### Work required
Every line between the one containing "Follow the Adidas breadcrumb link" and the last line of the data, both included, is to be set down exactly, and pictures are to be omitted.

»»

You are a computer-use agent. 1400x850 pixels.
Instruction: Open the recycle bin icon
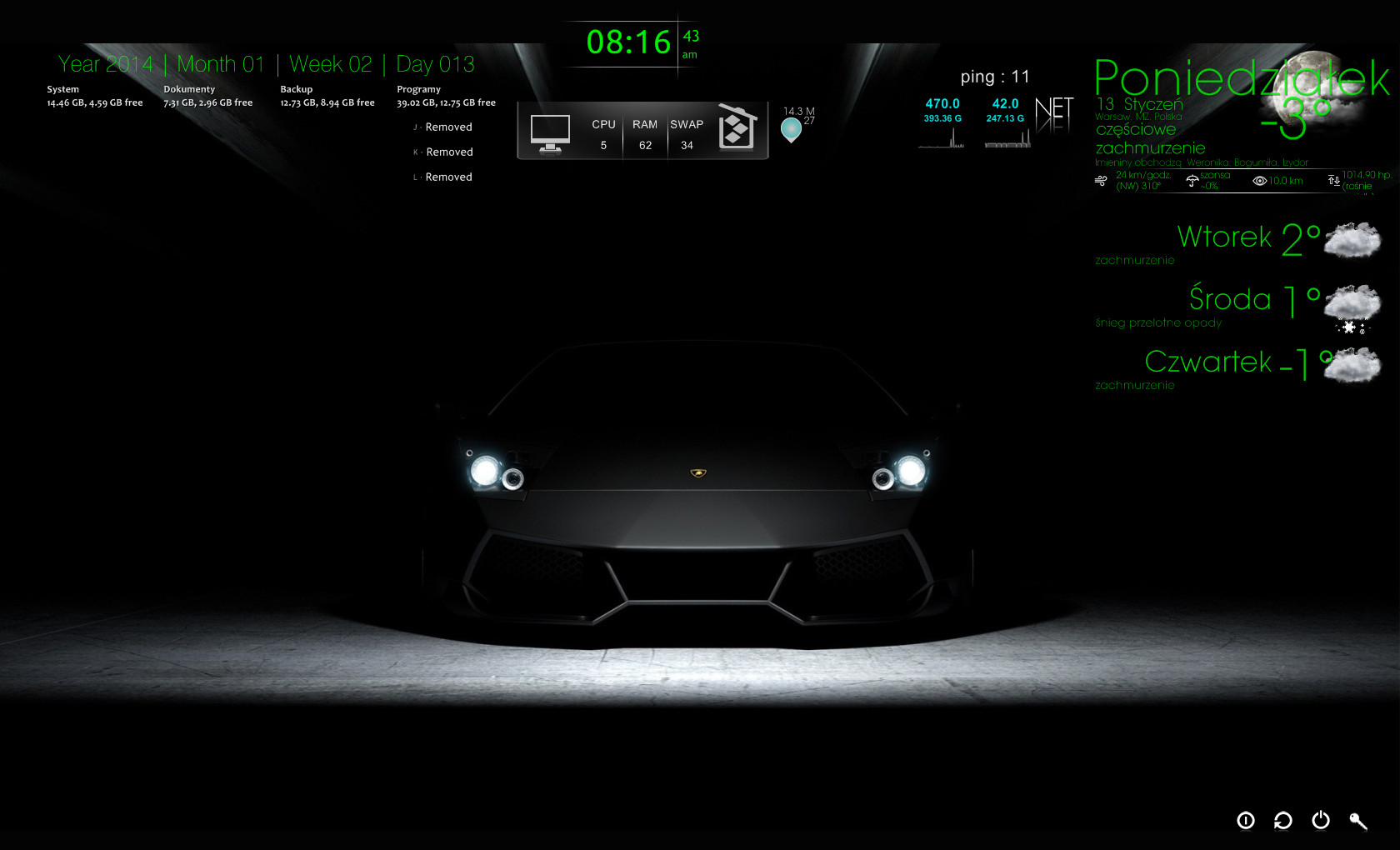click(737, 128)
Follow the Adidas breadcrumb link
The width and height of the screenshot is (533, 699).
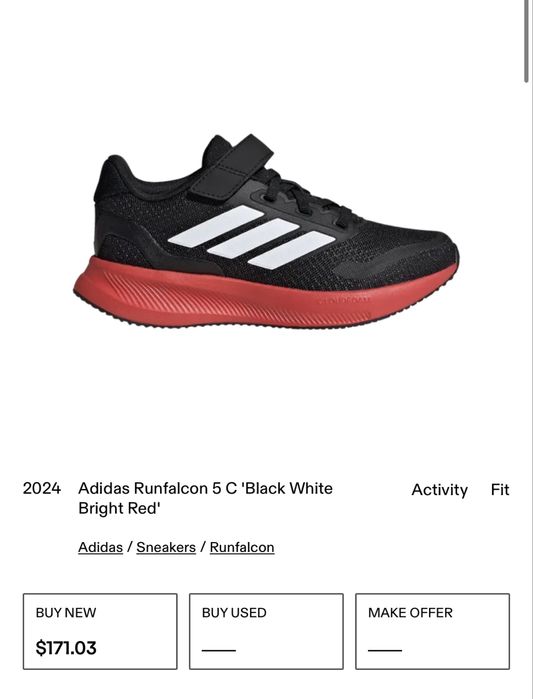point(101,547)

««

### Problem solution
Follow the Adidas breadcrumb link
The width and height of the screenshot is (533, 699).
point(101,547)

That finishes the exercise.